• Your objective:
Going down the data below, set down exactly the line with "Image resolution: width=207, height=2576." and each line after it through the line with "ProDesigns (137, 2557)"; no other lines.

• Task data:

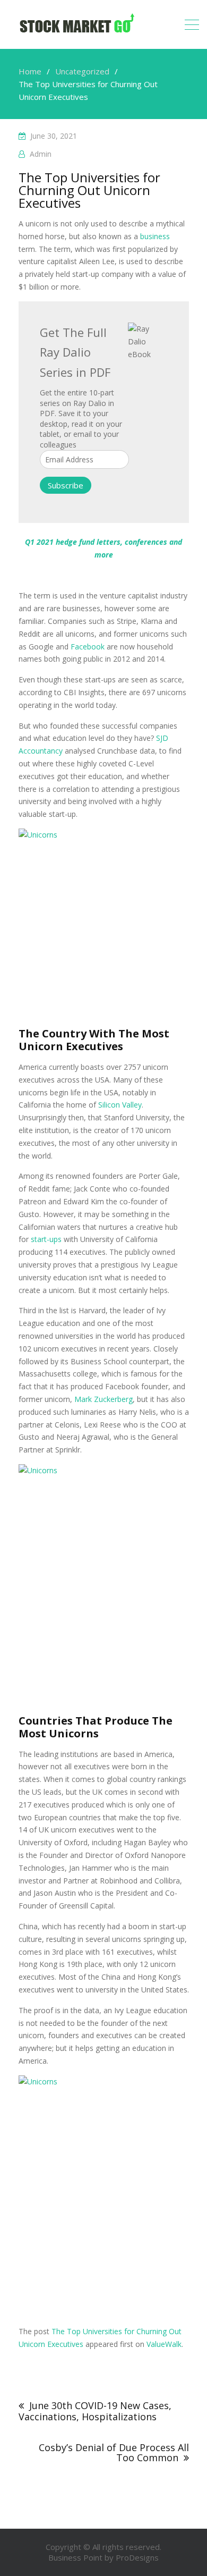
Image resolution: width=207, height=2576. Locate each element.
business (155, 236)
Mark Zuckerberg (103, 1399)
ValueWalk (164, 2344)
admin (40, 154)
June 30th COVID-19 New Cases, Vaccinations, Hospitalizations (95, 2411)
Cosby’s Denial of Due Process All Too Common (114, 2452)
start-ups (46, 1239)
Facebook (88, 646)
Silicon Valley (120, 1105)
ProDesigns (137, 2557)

==

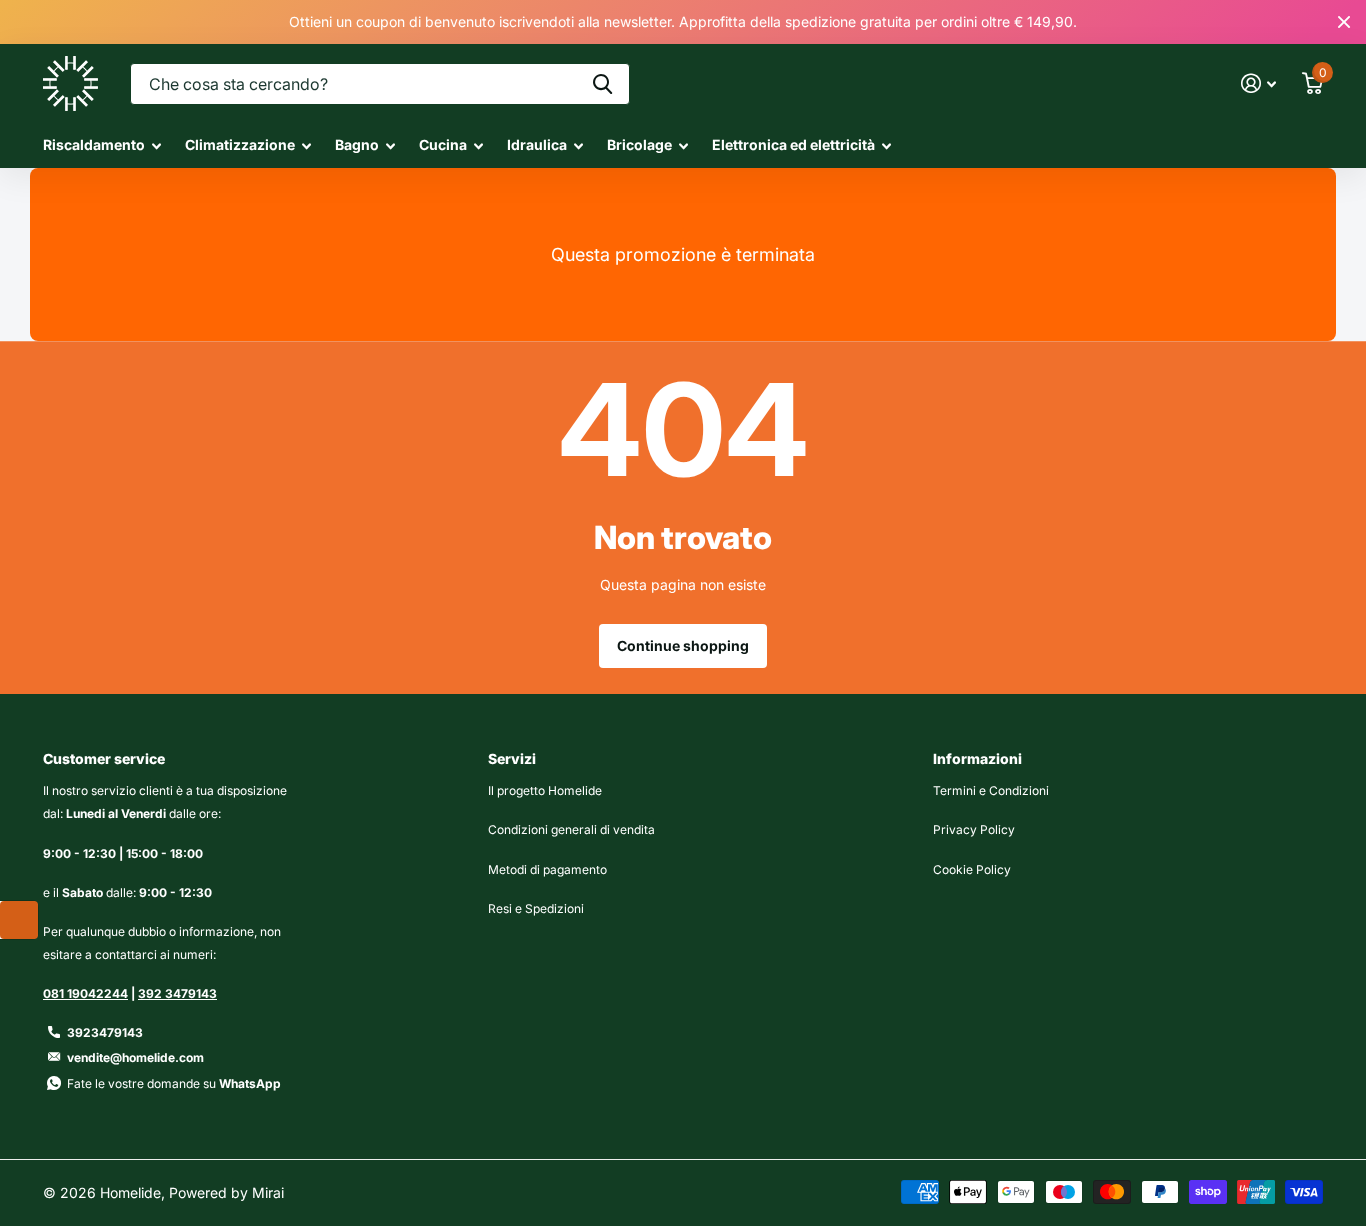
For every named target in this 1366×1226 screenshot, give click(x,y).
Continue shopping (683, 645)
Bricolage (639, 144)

• Exercise result:
Image resolution: width=207, height=2576. Locate each element.
business (155, 236)
Mark Zuckerberg (103, 1399)
ValueWalk (164, 2344)
admin (40, 154)
June 30th COVID-19 New Cases, Vaccinations, Hospitalizations (95, 2411)
Cosby’s Denial of Due Process All Too Common (114, 2452)
start-ups (46, 1239)
Facebook (88, 646)
Silicon Valley (120, 1105)
ProDesigns (137, 2557)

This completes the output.